• _Task requirements_
Retype every record below exactly as it appears.

*** Opening of Data extracts ***

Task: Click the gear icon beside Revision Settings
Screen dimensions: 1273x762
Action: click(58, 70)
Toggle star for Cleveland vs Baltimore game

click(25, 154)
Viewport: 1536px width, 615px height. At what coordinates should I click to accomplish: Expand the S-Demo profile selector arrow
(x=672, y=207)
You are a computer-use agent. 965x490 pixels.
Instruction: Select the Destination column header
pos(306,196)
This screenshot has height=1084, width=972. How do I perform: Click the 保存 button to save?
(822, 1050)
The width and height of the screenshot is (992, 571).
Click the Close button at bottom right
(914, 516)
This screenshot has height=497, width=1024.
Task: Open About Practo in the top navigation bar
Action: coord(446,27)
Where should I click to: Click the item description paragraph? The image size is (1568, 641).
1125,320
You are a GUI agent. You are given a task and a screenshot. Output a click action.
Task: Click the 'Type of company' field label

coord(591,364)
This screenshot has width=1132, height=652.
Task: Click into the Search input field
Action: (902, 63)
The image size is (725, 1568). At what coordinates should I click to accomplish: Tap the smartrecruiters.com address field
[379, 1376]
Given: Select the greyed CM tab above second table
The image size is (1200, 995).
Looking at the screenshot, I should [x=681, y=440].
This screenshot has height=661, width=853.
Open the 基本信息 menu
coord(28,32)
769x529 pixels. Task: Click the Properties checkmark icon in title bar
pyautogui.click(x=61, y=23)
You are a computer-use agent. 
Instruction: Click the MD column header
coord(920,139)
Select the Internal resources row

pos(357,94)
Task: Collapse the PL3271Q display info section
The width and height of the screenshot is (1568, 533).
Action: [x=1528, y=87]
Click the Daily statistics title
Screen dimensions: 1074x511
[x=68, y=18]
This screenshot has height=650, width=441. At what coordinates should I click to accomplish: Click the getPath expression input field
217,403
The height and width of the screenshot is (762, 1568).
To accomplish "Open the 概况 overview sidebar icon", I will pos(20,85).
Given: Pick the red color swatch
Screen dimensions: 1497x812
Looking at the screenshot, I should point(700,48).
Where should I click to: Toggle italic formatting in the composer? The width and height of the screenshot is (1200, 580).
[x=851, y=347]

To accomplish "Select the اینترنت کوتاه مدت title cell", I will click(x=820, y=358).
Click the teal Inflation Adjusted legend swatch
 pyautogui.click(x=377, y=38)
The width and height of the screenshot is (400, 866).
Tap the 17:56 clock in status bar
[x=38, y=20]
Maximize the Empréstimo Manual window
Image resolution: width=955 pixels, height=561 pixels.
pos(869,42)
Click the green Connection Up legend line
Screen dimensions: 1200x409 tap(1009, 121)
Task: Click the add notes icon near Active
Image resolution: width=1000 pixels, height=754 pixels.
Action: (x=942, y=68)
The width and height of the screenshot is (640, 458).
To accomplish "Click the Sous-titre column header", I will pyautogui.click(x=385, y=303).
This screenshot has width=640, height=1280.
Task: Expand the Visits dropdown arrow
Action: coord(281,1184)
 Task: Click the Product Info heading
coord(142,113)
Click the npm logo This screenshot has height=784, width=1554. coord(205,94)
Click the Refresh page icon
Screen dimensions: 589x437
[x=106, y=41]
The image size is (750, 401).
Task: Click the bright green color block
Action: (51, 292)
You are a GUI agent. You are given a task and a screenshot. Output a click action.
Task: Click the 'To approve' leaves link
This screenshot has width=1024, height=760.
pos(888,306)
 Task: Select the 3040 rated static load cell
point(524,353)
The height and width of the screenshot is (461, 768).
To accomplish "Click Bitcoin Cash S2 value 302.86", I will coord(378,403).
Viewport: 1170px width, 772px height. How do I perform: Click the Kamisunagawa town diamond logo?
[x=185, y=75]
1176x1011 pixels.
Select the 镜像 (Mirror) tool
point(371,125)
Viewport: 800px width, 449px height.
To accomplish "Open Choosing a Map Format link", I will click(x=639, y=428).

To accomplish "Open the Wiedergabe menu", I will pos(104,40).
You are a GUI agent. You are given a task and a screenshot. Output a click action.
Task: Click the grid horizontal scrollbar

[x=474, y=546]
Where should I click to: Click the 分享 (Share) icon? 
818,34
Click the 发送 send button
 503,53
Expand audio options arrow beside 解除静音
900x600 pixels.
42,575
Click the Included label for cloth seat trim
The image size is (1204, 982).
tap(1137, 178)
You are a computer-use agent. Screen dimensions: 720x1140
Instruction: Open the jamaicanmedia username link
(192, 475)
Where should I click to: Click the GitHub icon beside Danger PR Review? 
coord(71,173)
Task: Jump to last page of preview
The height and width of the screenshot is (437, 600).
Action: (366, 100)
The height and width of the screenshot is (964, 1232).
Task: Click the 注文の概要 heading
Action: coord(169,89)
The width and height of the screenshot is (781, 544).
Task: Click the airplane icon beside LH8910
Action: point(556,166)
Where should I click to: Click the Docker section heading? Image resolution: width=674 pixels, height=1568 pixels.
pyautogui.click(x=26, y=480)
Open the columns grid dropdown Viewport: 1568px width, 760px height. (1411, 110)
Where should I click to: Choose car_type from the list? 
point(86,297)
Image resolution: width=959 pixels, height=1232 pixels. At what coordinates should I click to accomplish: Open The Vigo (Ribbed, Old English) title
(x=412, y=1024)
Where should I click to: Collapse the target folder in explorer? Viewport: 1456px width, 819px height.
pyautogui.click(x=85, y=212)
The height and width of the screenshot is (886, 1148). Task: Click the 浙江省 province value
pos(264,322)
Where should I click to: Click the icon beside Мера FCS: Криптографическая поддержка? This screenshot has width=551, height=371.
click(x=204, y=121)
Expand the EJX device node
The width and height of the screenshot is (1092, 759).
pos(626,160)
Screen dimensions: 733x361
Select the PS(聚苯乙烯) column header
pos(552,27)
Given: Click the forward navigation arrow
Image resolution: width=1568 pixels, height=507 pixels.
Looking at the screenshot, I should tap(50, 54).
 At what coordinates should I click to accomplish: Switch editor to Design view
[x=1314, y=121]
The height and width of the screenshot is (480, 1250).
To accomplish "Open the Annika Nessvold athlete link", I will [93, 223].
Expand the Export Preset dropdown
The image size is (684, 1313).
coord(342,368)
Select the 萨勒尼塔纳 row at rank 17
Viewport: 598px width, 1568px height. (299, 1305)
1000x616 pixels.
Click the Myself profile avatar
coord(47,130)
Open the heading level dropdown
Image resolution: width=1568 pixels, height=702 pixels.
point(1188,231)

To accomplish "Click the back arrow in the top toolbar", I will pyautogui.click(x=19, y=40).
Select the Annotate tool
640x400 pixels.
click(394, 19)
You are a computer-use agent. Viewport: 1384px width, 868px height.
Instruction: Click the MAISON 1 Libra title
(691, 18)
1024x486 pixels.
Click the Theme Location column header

*** Close of Data extracts ***

• _Result for this task_
Task: Click the gear icon beside Revision Settings
Screen dimensions: 1273x762
Action: click(58, 70)
Toggle star for Cleveland vs Baltimore game

click(25, 154)
Viewport: 1536px width, 615px height. At what coordinates should I click to accomplish: Expand the S-Demo profile selector arrow
(x=672, y=207)
You are a computer-use agent. 965x490 pixels.
Instruction: Select the Destination column header
pos(306,196)
This screenshot has height=1084, width=972. How do I perform: Click the 保存 button to save?
(822, 1050)
The width and height of the screenshot is (992, 571).
Click the Close button at bottom right
(914, 516)
This screenshot has height=497, width=1024.
Task: Open About Practo in the top navigation bar
Action: coord(446,27)
Where should I click to: Click the item description paragraph? The image size is (1568, 641).
1125,320
You are a GUI agent. You are given a task and a screenshot. Output a click action.
Task: Click the 'Type of company' field label

coord(591,364)
This screenshot has width=1132, height=652.
Task: Click into the Search input field
Action: (902, 63)
The image size is (725, 1568). At what coordinates should I click to accomplish: Tap the smartrecruiters.com address field
[379, 1376]
Given: Select the greyed CM tab above second table
The image size is (1200, 995).
Looking at the screenshot, I should [x=681, y=440].
This screenshot has height=661, width=853.
Open the 基本信息 menu
coord(28,32)
769x529 pixels. Task: Click the Properties checkmark icon in title bar
pyautogui.click(x=61, y=23)
You are a computer-use agent. 
Instruction: Click the MD column header
coord(920,139)
Select the Internal resources row

pos(357,94)
Task: Collapse the PL3271Q display info section
The width and height of the screenshot is (1568, 533).
Action: [x=1528, y=87]
Click the Daily statistics title
Screen dimensions: 1074x511
[x=68, y=18]
This screenshot has height=650, width=441. At what coordinates should I click to accomplish: Click the getPath expression input field
217,403
The height and width of the screenshot is (762, 1568).
To accomplish "Open the 概况 overview sidebar icon", I will pos(20,85).
Given: Pick the red color swatch
Screen dimensions: 1497x812
Looking at the screenshot, I should point(700,48).
Where should I click to: Toggle italic formatting in the composer? The width and height of the screenshot is (1200, 580).
[x=851, y=347]

To accomplish "Select the اینترنت کوتاه مدت title cell", I will click(x=820, y=358).
Click the teal Inflation Adjusted legend swatch
 pyautogui.click(x=377, y=38)
The width and height of the screenshot is (400, 866).
Tap the 17:56 clock in status bar
[x=38, y=20]
Maximize the Empréstimo Manual window
Image resolution: width=955 pixels, height=561 pixels.
pos(869,42)
Click the green Connection Up legend line
Screen dimensions: 1200x409 tap(1009, 121)
Task: Click the add notes icon near Active
Image resolution: width=1000 pixels, height=754 pixels.
Action: (x=942, y=68)
The width and height of the screenshot is (640, 458).
To accomplish "Click the Sous-titre column header", I will pyautogui.click(x=385, y=303).
This screenshot has width=640, height=1280.
Task: Expand the Visits dropdown arrow
Action: coord(281,1184)
 Task: Click the Product Info heading
coord(142,113)
Click the npm logo This screenshot has height=784, width=1554. coord(205,94)
Click the Refresh page icon
Screen dimensions: 589x437
[x=106, y=41]
The image size is (750, 401).
Task: Click the bright green color block
Action: (51, 292)
You are a GUI agent. You are given a task and a screenshot. Output a click action.
Task: Click the 'To approve' leaves link
This screenshot has width=1024, height=760.
pos(888,306)
 Task: Select the 3040 rated static load cell
point(524,353)
The height and width of the screenshot is (461, 768).
To accomplish "Click Bitcoin Cash S2 value 302.86", I will coord(378,403).
Viewport: 1170px width, 772px height. How do I perform: Click the Kamisunagawa town diamond logo?
[x=185, y=75]
1176x1011 pixels.
Select the 镜像 (Mirror) tool
point(371,125)
Viewport: 800px width, 449px height.
To accomplish "Open Choosing a Map Format link", I will click(x=639, y=428).

To accomplish "Open the Wiedergabe menu", I will pos(104,40).
You are a GUI agent. You are given a task and a screenshot. Output a click action.
Task: Click the grid horizontal scrollbar

[x=474, y=546]
Where should I click to: Click the 分享 (Share) icon? 
818,34
Click the 发送 send button
 503,53
Expand audio options arrow beside 解除静音
900x600 pixels.
42,575
Click the Included label for cloth seat trim
The image size is (1204, 982).
tap(1137, 178)
You are a computer-use agent. Screen dimensions: 720x1140
Instruction: Open the jamaicanmedia username link
(192, 475)
Where should I click to: Click the GitHub icon beside Danger PR Review? 
coord(71,173)
Task: Jump to last page of preview
The height and width of the screenshot is (437, 600).
Action: (366, 100)
The height and width of the screenshot is (964, 1232).
Task: Click the 注文の概要 heading
Action: coord(169,89)
The width and height of the screenshot is (781, 544).
Task: Click the airplane icon beside LH8910
Action: point(556,166)
Where should I click to: Click the Docker section heading? Image resolution: width=674 pixels, height=1568 pixels.
pyautogui.click(x=26, y=480)
Open the columns grid dropdown Viewport: 1568px width, 760px height. (1411, 110)
Where should I click to: Choose car_type from the list? 
point(86,297)
Image resolution: width=959 pixels, height=1232 pixels. At what coordinates should I click to accomplish: Open The Vigo (Ribbed, Old English) title
(x=412, y=1024)
Where should I click to: Collapse the target folder in explorer? Viewport: 1456px width, 819px height.
pyautogui.click(x=85, y=212)
The height and width of the screenshot is (886, 1148). Task: Click the 浙江省 province value
pos(264,322)
Where should I click to: Click the icon beside Мера FCS: Криптографическая поддержка? This screenshot has width=551, height=371.
click(x=204, y=121)
Expand the EJX device node
The width and height of the screenshot is (1092, 759).
pos(626,160)
Screen dimensions: 733x361
Select the PS(聚苯乙烯) column header
pos(552,27)
Given: Click the forward navigation arrow
Image resolution: width=1568 pixels, height=507 pixels.
Looking at the screenshot, I should tap(50, 54).
 At what coordinates should I click to accomplish: Switch editor to Design view
[x=1314, y=121]
The height and width of the screenshot is (480, 1250).
To accomplish "Open the Annika Nessvold athlete link", I will [93, 223].
Expand the Export Preset dropdown
The image size is (684, 1313).
coord(342,368)
Select the 萨勒尼塔纳 row at rank 17
Viewport: 598px width, 1568px height. (299, 1305)
1000x616 pixels.
Click the Myself profile avatar
coord(47,130)
Open the heading level dropdown
Image resolution: width=1568 pixels, height=702 pixels.
point(1188,231)

To accomplish "Click the back arrow in the top toolbar", I will pyautogui.click(x=19, y=40).
Select the Annotate tool
640x400 pixels.
click(394, 19)
You are a computer-use agent. Viewport: 1384px width, 868px height.
Instruction: Click the MAISON 1 Libra title
(691, 18)
1024x486 pixels.
Click the Theme Location column header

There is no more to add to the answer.